A variety of issues requiring attention have understandably been subordinated on both the congressional calendar and in the national conscience in the wake of the COVID-19 pandemic. One of those issues is legislative consideration of three now-expired surveillance authorities and other matters relating to the Foreign Intelligence Surveillance Act (FISA).
A Brief Summary of the Current Legislative Status of FISA “Reform”

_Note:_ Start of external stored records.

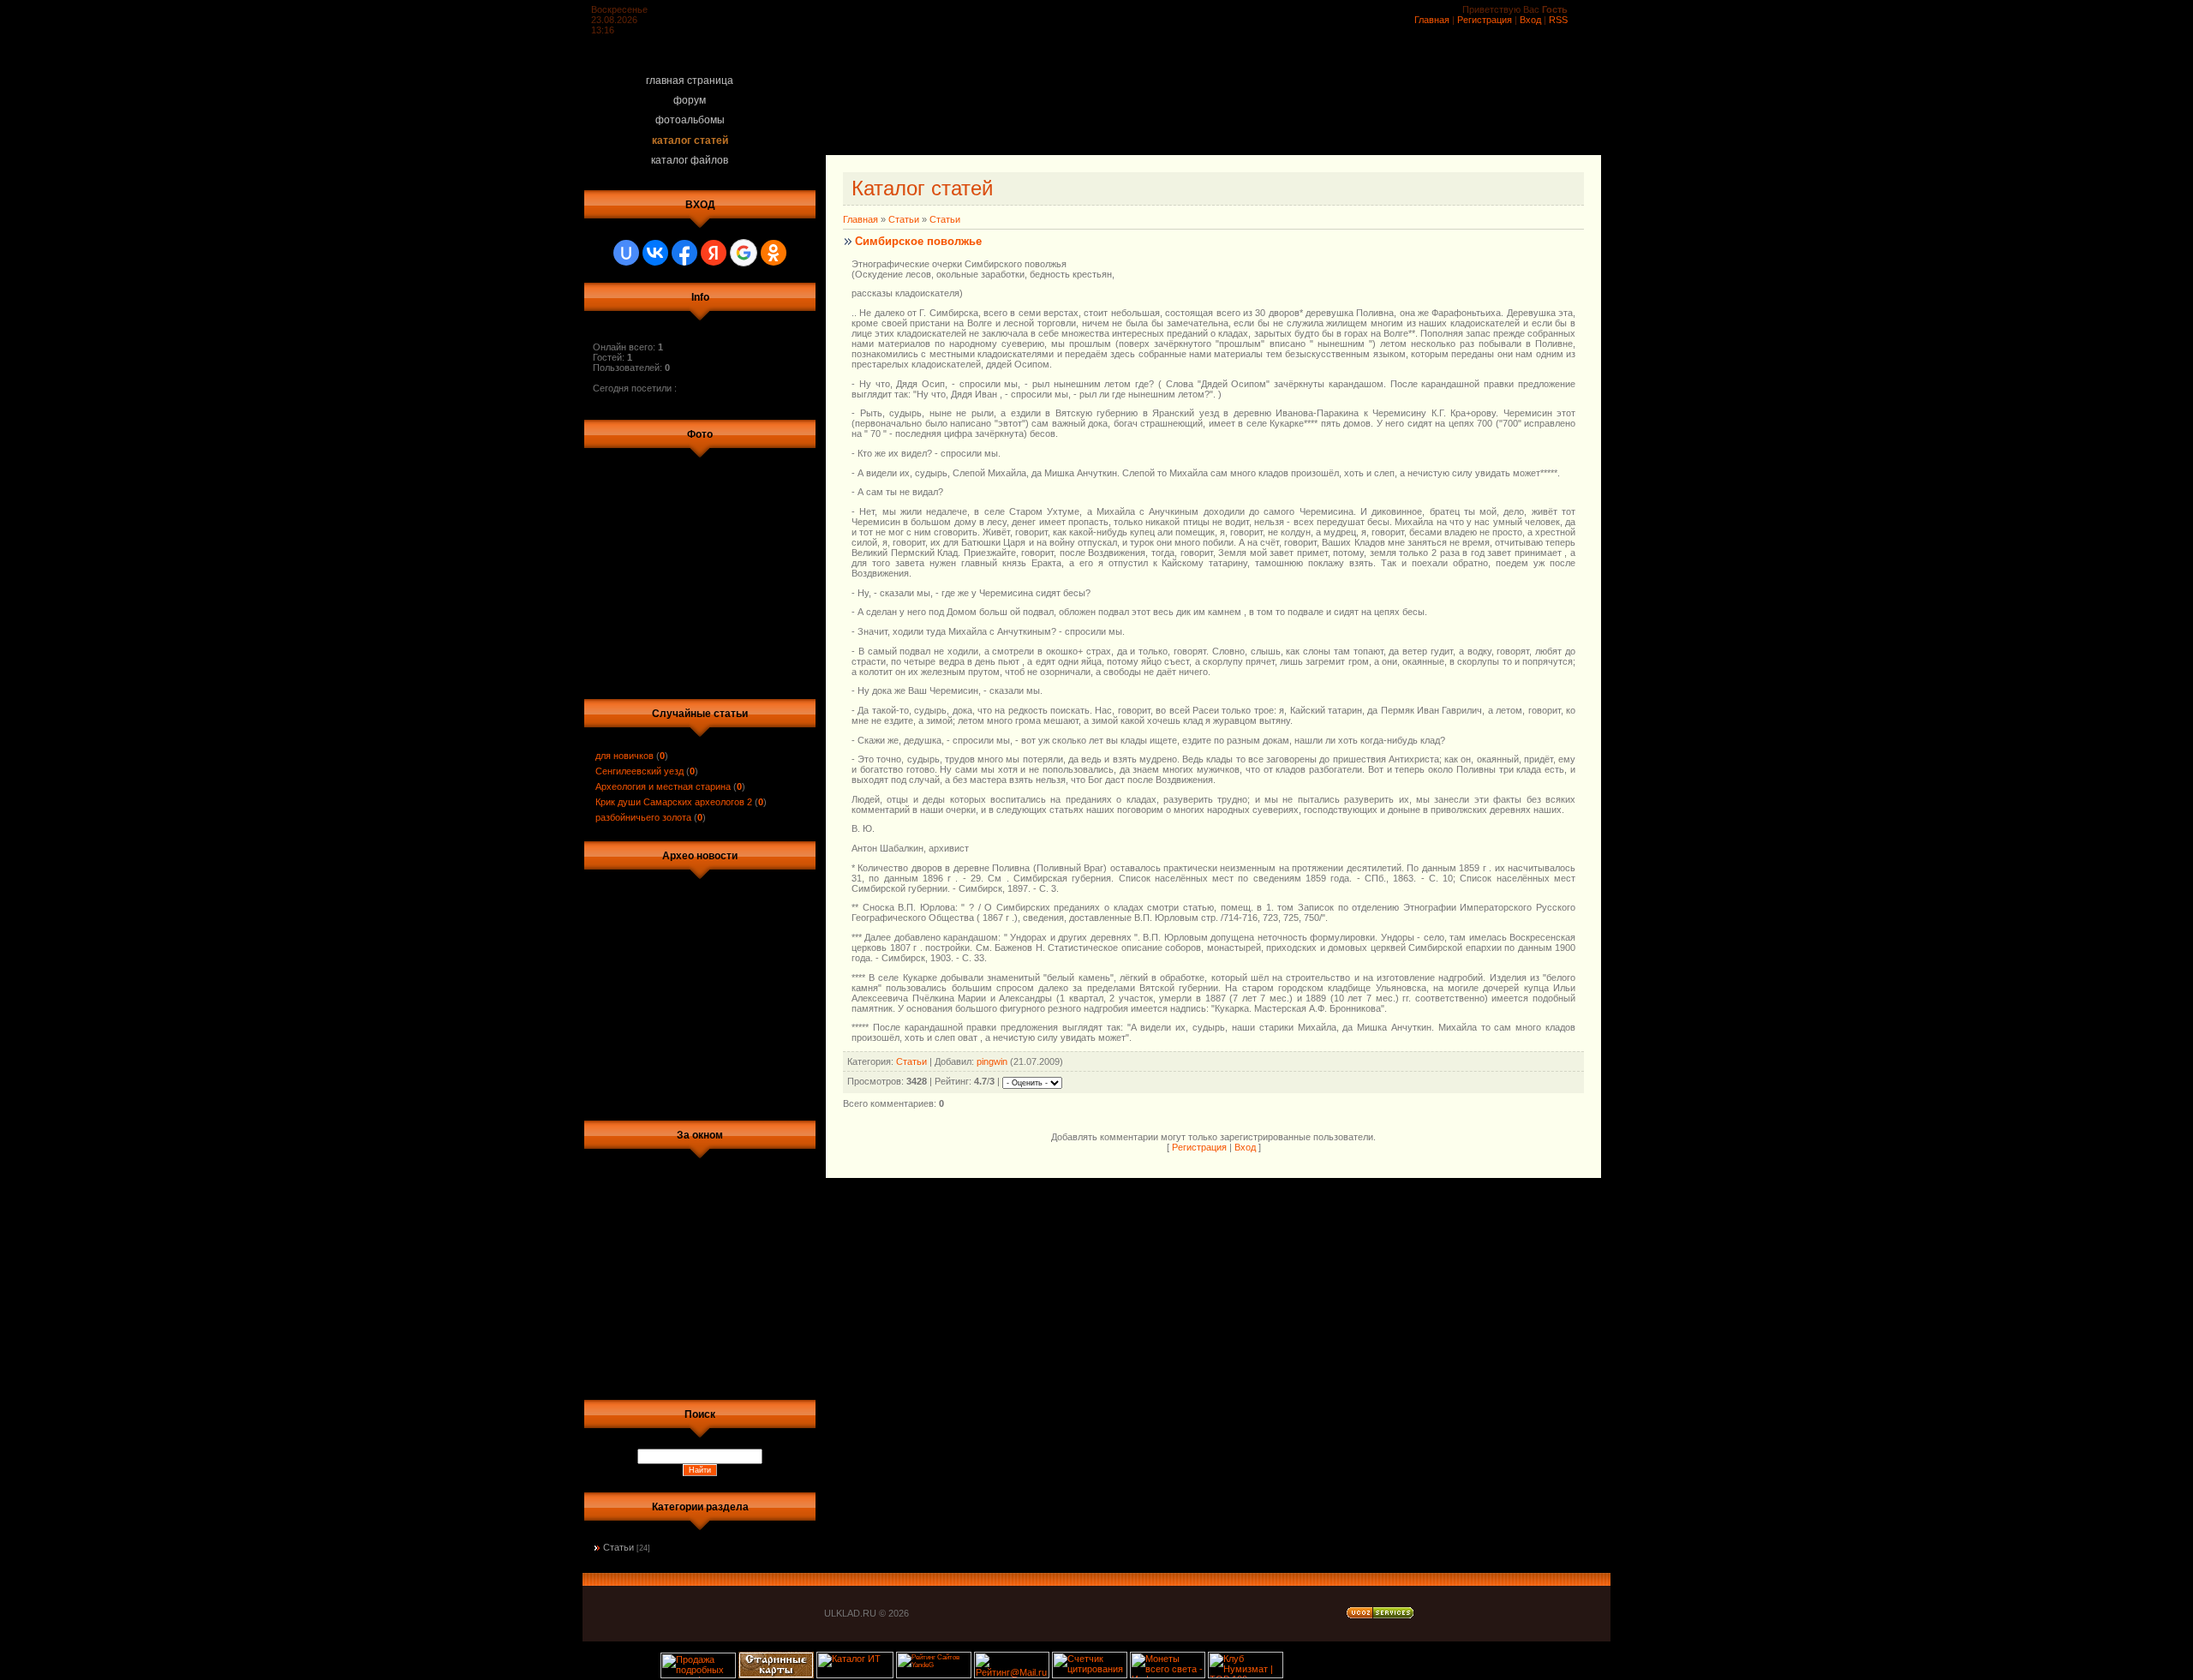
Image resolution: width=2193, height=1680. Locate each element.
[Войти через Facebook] (684, 253)
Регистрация (1484, 20)
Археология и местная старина (663, 786)
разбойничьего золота (643, 817)
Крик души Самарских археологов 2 (673, 802)
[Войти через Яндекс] (713, 253)
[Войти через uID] (626, 253)
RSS (1558, 20)
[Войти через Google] (743, 252)
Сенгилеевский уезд (639, 771)
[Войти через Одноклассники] (773, 253)
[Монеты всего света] (1167, 1675)
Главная (1431, 20)
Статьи (618, 1547)
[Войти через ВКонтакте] (655, 253)
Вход (1530, 20)
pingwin (992, 1061)
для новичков (624, 755)
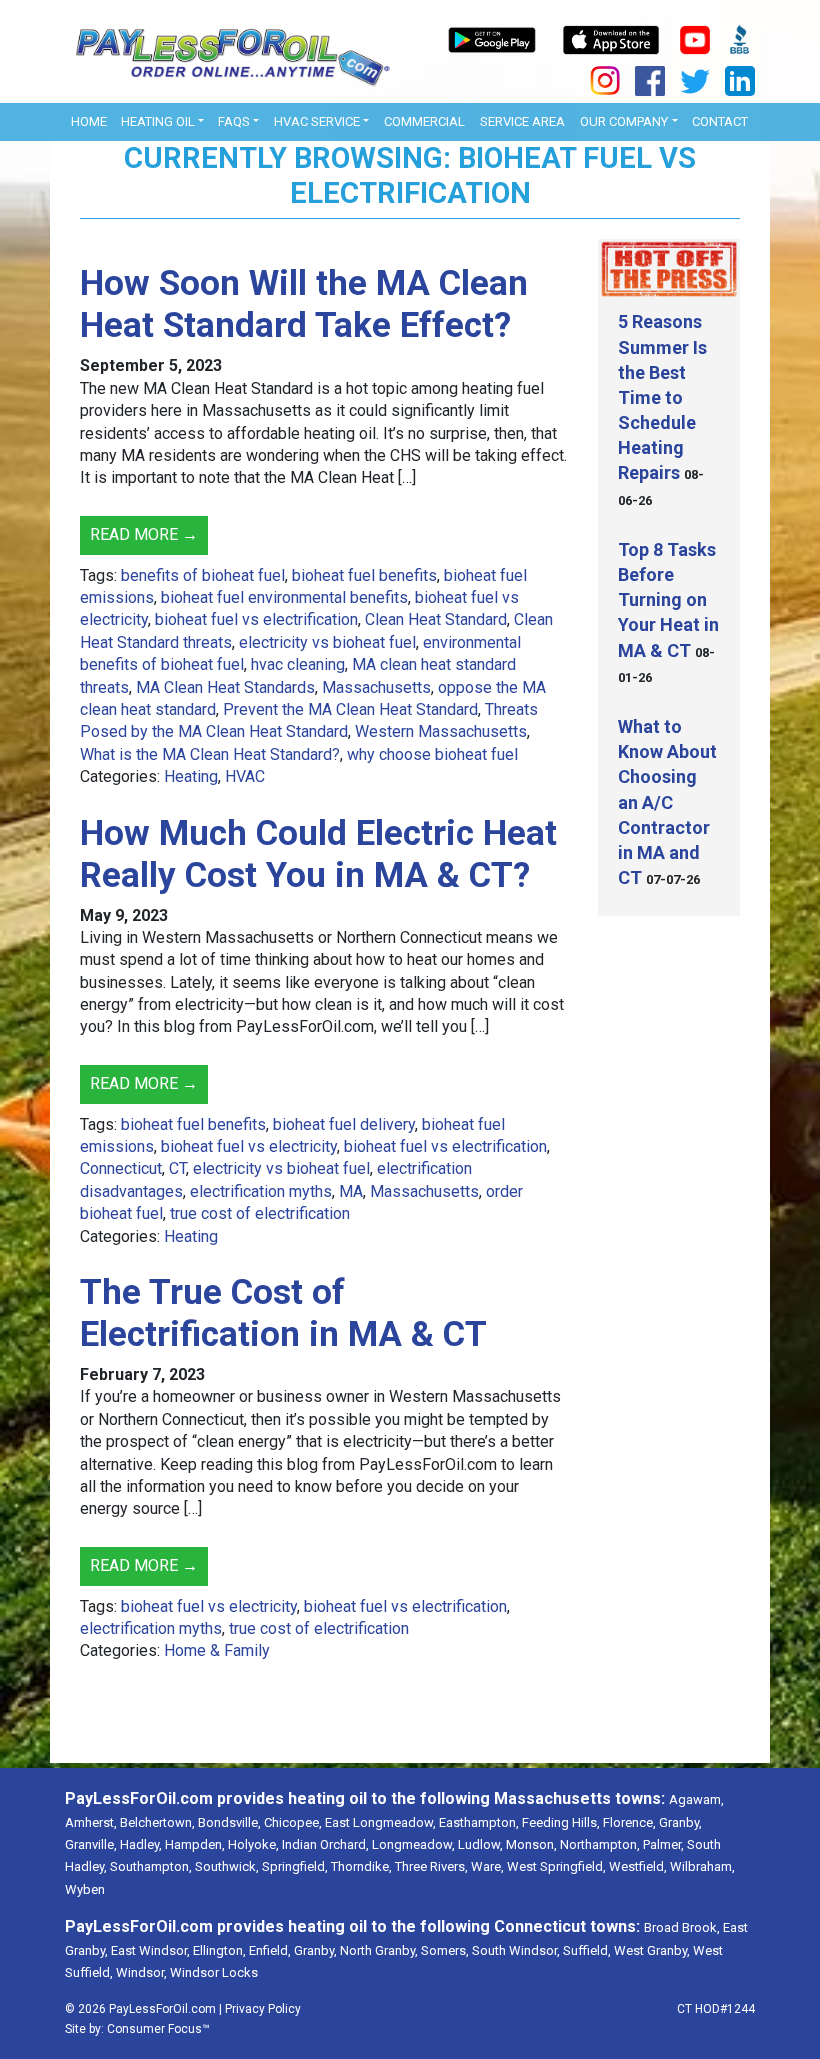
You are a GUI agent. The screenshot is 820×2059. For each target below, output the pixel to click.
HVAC (245, 776)
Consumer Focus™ (158, 2029)
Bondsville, (229, 1822)
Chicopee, (293, 1822)
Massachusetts (376, 687)
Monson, (531, 1844)
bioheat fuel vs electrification (256, 619)
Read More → (144, 534)
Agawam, (696, 1799)
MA (351, 1191)
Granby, (680, 1822)
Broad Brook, (682, 1927)
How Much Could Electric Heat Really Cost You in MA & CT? (318, 854)
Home (89, 121)
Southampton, (151, 1866)
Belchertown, (157, 1822)
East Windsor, (150, 1950)
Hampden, (195, 1844)
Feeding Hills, (561, 1822)
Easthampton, (479, 1822)
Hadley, (141, 1844)
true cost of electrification (260, 1213)
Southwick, (227, 1866)
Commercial (424, 121)
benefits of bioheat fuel (203, 575)
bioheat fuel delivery (344, 1124)
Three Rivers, (431, 1866)
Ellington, (219, 1950)
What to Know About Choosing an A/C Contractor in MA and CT (667, 802)
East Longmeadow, (380, 1822)
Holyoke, (253, 1844)
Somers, (445, 1950)
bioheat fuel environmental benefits (284, 597)
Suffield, (587, 1950)
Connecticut (121, 1168)
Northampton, (600, 1844)
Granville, (91, 1844)
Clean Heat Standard (436, 619)
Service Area (522, 121)
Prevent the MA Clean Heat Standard (350, 709)
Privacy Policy (263, 2009)
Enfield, (270, 1950)
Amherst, (91, 1822)
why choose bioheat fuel (432, 754)
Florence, (629, 1822)
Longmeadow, (413, 1844)
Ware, (487, 1866)
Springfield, (295, 1866)
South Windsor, (516, 1950)
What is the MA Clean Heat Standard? (210, 754)
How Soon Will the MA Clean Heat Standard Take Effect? (304, 304)
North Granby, (379, 1950)
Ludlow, (480, 1844)
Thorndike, (361, 1866)
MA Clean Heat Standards (225, 687)
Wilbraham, (702, 1866)
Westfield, (638, 1866)
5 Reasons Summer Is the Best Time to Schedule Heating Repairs (662, 397)
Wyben (85, 1889)
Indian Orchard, (325, 1844)
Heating (191, 776)
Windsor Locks (214, 1972)
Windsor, (141, 1972)
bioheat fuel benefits (364, 575)
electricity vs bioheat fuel (327, 642)
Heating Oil (158, 121)
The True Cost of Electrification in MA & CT (283, 1313)
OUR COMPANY (624, 121)
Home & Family (217, 1650)
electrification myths (261, 1191)
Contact (720, 121)
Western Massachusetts (441, 731)
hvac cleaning (298, 664)
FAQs (234, 121)
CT (177, 1168)
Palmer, (663, 1844)
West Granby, (652, 1950)
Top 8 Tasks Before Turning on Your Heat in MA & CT (668, 600)
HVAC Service (317, 121)
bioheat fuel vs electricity (249, 1146)
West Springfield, (556, 1866)
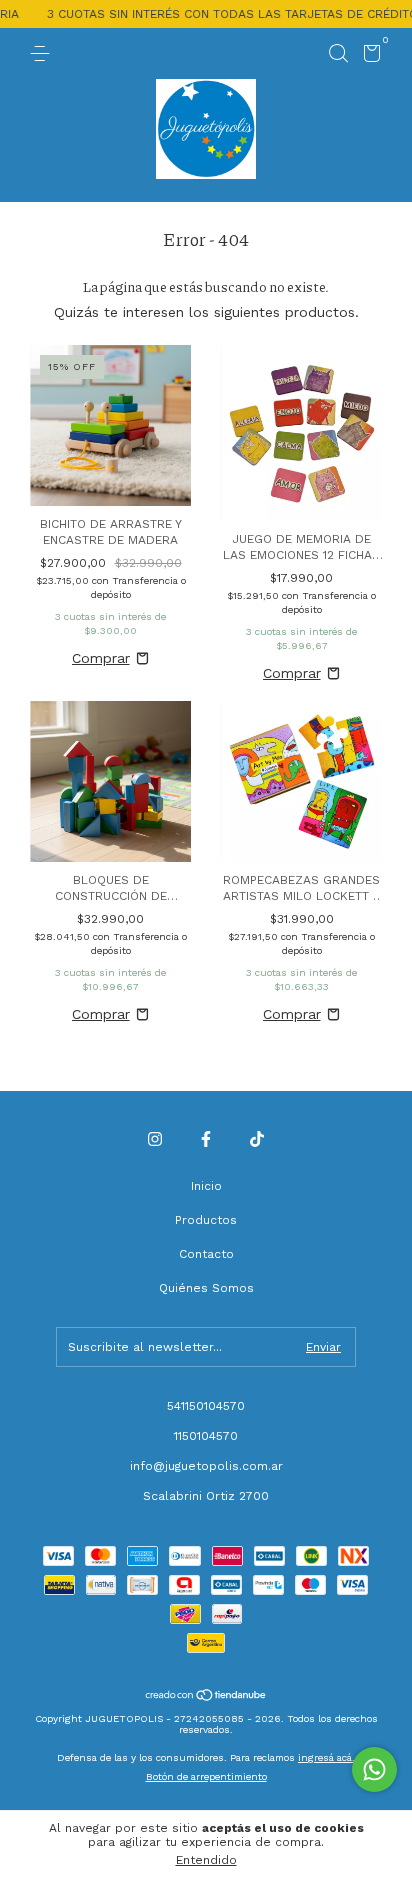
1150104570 (206, 1436)
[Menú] (43, 54)
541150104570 (206, 1406)
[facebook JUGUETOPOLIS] (206, 1139)
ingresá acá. (326, 1757)
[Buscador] (338, 54)
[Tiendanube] (206, 1697)
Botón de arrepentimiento (206, 1776)
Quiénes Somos (206, 1288)
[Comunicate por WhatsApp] (374, 1769)
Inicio (206, 1186)
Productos (206, 1220)
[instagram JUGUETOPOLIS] (155, 1139)
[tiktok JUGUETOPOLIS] (257, 1139)
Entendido (206, 1860)
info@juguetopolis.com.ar (206, 1466)
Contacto (206, 1254)
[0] (368, 57)
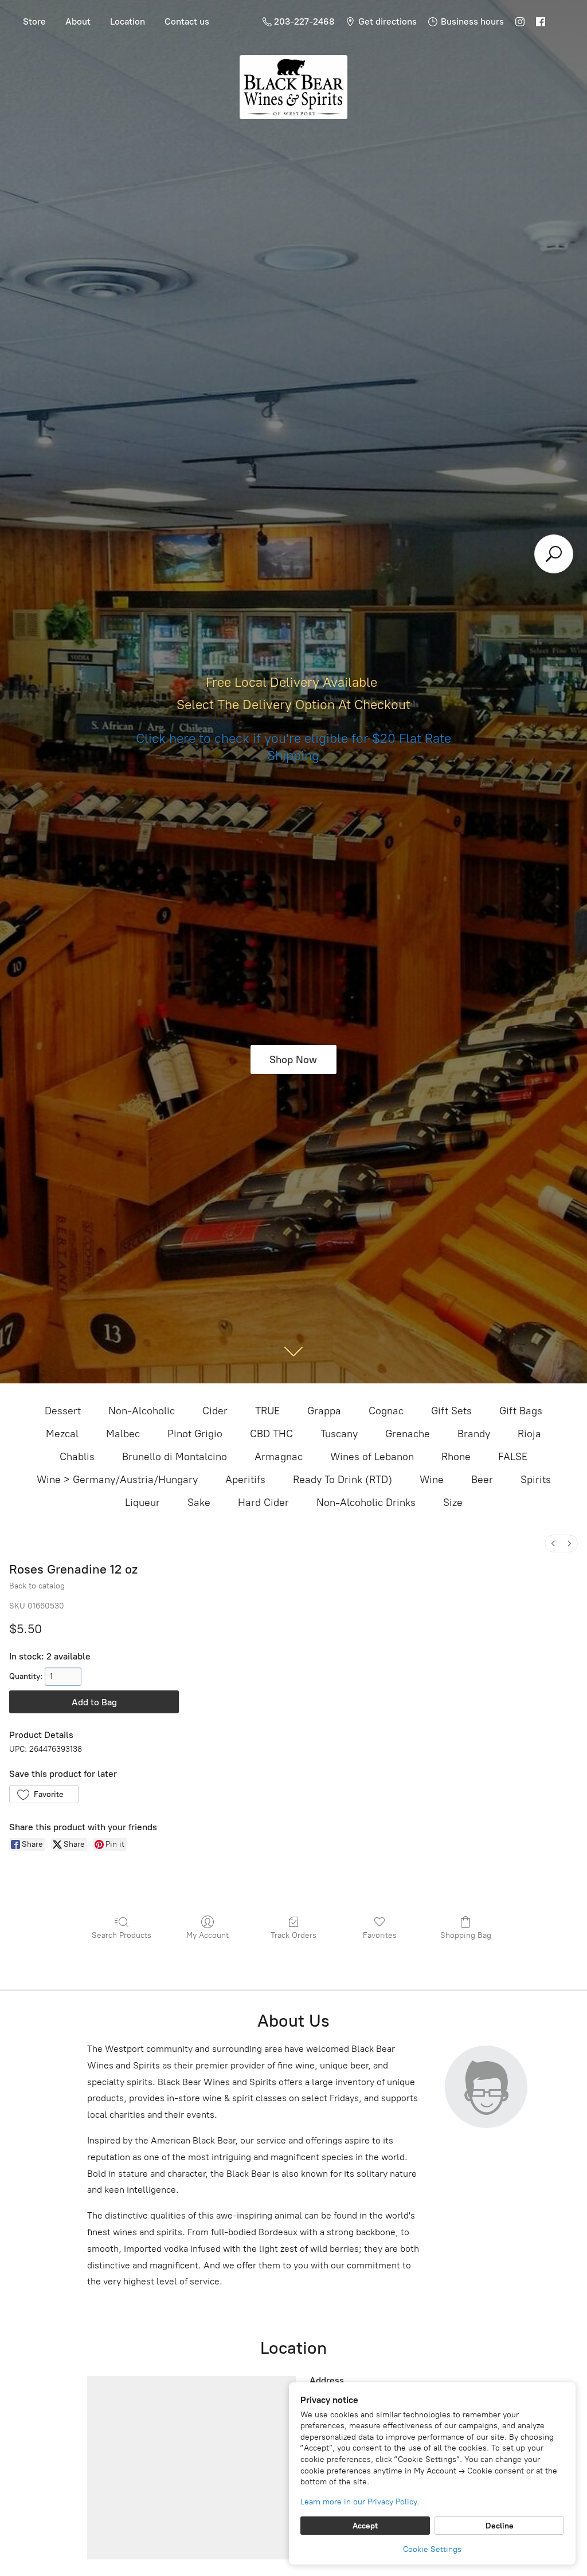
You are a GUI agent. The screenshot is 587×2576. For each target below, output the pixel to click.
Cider (215, 1411)
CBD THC (271, 1433)
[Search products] (553, 554)
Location (127, 21)
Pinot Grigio (194, 1433)
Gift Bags (520, 1411)
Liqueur (142, 1502)
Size (453, 1502)
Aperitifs (245, 1479)
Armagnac (279, 1456)
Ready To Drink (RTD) (342, 1479)
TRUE (267, 1411)
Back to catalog (37, 1586)
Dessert (63, 1411)
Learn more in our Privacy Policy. (359, 2502)
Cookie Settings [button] (432, 2549)
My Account (207, 1935)
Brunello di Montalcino (174, 1456)
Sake (198, 1502)
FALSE (512, 1456)
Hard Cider (263, 1502)
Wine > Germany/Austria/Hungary (117, 1479)
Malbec (123, 1433)
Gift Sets (451, 1411)
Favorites (380, 1935)
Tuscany (339, 1433)
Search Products (121, 1935)
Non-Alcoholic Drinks (366, 1502)
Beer (482, 1479)
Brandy (473, 1433)
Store (34, 21)
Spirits (536, 1479)
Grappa (324, 1411)
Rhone (456, 1456)
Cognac (386, 1411)
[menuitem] (553, 1543)
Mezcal (62, 1433)
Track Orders (293, 1935)
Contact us (187, 21)
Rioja (529, 1433)
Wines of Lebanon (372, 1456)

When FISA was last addressed in the U.S. Capitol on March 16, 2020, the Senate had passed ameasure (S. 3501) authorizing a 77-day extension of three expiring FISA provisions: the “lone wolf” surveillance authority, the roving wiretap surveillance authority, and the business records authority that includes the ability to acquire call detail records (CDRs). The Senate bill, passed a day after these FISA authorities had expired, retroactively sought to resuscitate the expired provisions and was intended as a stopgap until more comprehensive FISA legislation could be considered in the Senate. The House, which had passed its own comprehensive bill on FISA
“reform” (H.R. 6172̶—the “USA FREEDOM Reauthorization Act of 2020”) just days earlier, was in recess at the time the Senate passed S. 3501 and never took action on it. Consequently, no FISA “reform” legislation has passed both houses of Congress, and the three FISA authorities scheduled to sunset on March 15, 2020 expired.
The comprehensive legislation passed by the House (H.R. 6172) on March 10, 2020, contained a number of changes to FISA, some of which can be directly traced to the report of the Justice Department’s Inspector General (DoJ IG) Michael Horowitz that was publicly released in redacted form on December 9, 2019.